GIANYAR, BALIPOST.com – Upacara palebon unik digelar di kuburan Adat Kesian, Desa Lebih, Gianyar. Di saat pembakaran jenasah yang ditempatkan di patung lembu hitam, diiringi dengan ritual tabuh rah.
Kegiatan tabuh rah ini merupakan penghormatan terakhir dari warga yang merupakan rekan-rekannya atas ajaran almarhum tentang tata titi tabuh rah. Seperti prosesi umumnya, pelebon dengan tingkatan sederhana mengiringi pembakaran jenasah Almarhum I Dewa Made Alit (76), di Kuburan Adat Kesian, Gianyar, Kamis (23/5).
Menggunakan sarana Padma dan Lembu hitam, iringan prosesi menuju kuburan pun berjalan lancar. Namun, khusus untuk pengarak Lembu adalah dari kalangan petugas Damkar Gianyar, karena kebetulan salah satu putra almarhum adalab petugas di dinas setempat. Sementara penyandang bade dari pasemetian dan anggota banjar setempat.
Hingga di kuburan, setelah jenasah almarhum dipindahkan ke patung lembu, pemandangan menarik mulai terlihat. Sekumpulan warga penghobi tabuh rah langsung menyiapkan ayam aduannya.
Saat api disulut ke patung lembu, tabuh rah pun dimulai. Ayam yang kalah pun lari dan dibiarkan lepas sedangkan yang menang diamankan oleh pemiliknya. “Ini adalah penghormatan terakhir kami kepada Dewa Kak (almarhum Dewa Alit-red). Selama ini beliaulah guru kami untuk memberikan arahan tentang cara memelihara hingga mengadu ayam secara tradisional,” ujar I Nyoman Utik, yang mengaku sebagai murid almarhum.
Disebutkan, almarhum adalah sosok yang semasa hidupnya serba sederhana. Namun, di balik kesederhanaannya almarhum memiliki vibrasi untuk mengajarkan generasi muda penghobi pengayam-ngayaman (tentang ayam aduan). “Beliau tidak serta merta bertaruh, namun lebih banyak memberikan arahan agar memetik filosofi dari ayam beradu dan banyak hal lainya agar kita tetap kontrol diri,” tambahnya.

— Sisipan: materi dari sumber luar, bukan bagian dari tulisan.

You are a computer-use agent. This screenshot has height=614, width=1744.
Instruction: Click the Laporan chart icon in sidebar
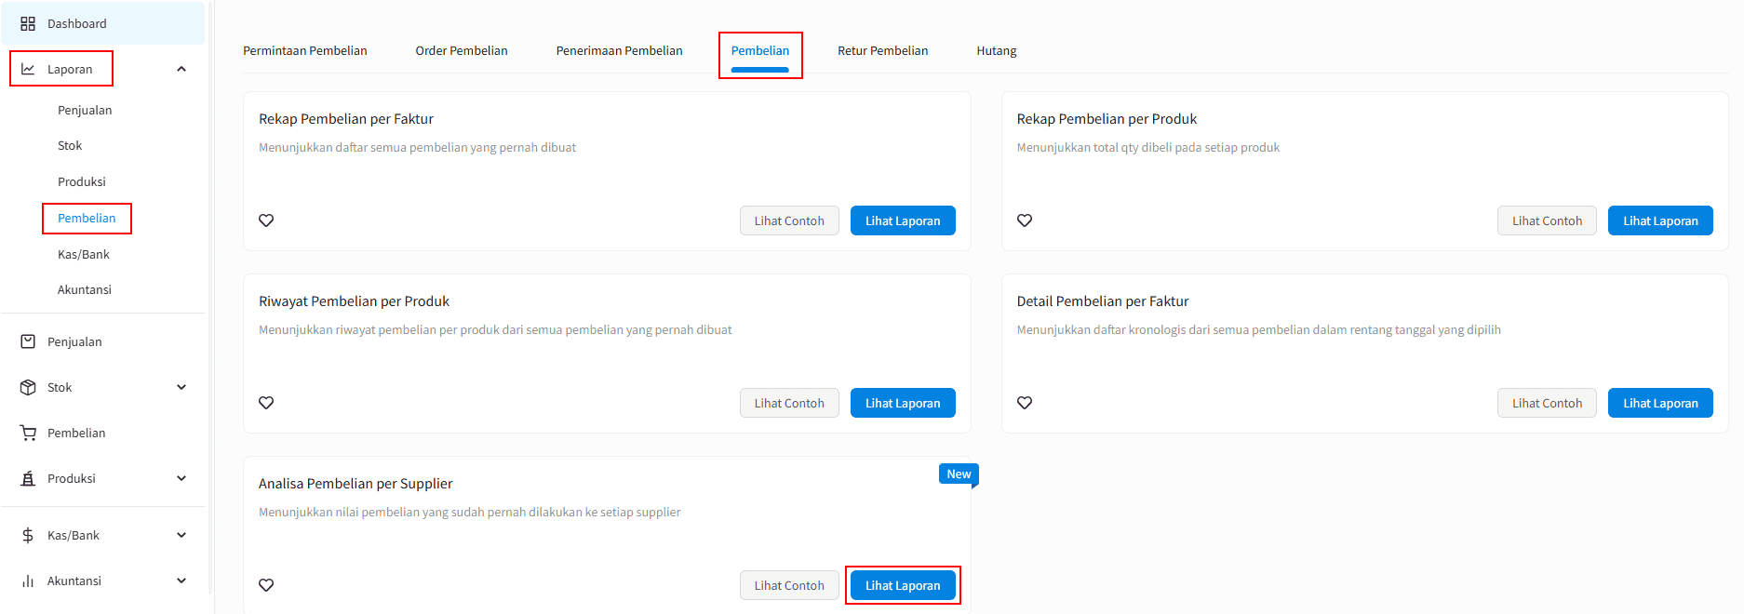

Dewa Putu Anom (45), salah satu putra almarhum membenarkan jika semasa hidupnya, ayahandanya banyak memiliki rekan di dunia tabuh rah. Padahal, ayahnya bukannya orang yang suka bertaruh banyak.
Hanya saja, rekan-rekannya itu sering meminta pertimbangan ke almarhum, sebelum ke arena tabuh rah. “Ya , beliau memang memahami tata cara pengayam-ayaman secara tradisional. Beliau juga sering mewanti agar rekannya senantiasa membatasi diri. Buktinya, almarhum tak pernah jual tanah selama menekuni tabuh rah ini. Malah, meski sebagai petani, beliau mampu menabung dan membeli sebidang lahan pertanian,” kenangnya. (Manik Astajaya/balipost)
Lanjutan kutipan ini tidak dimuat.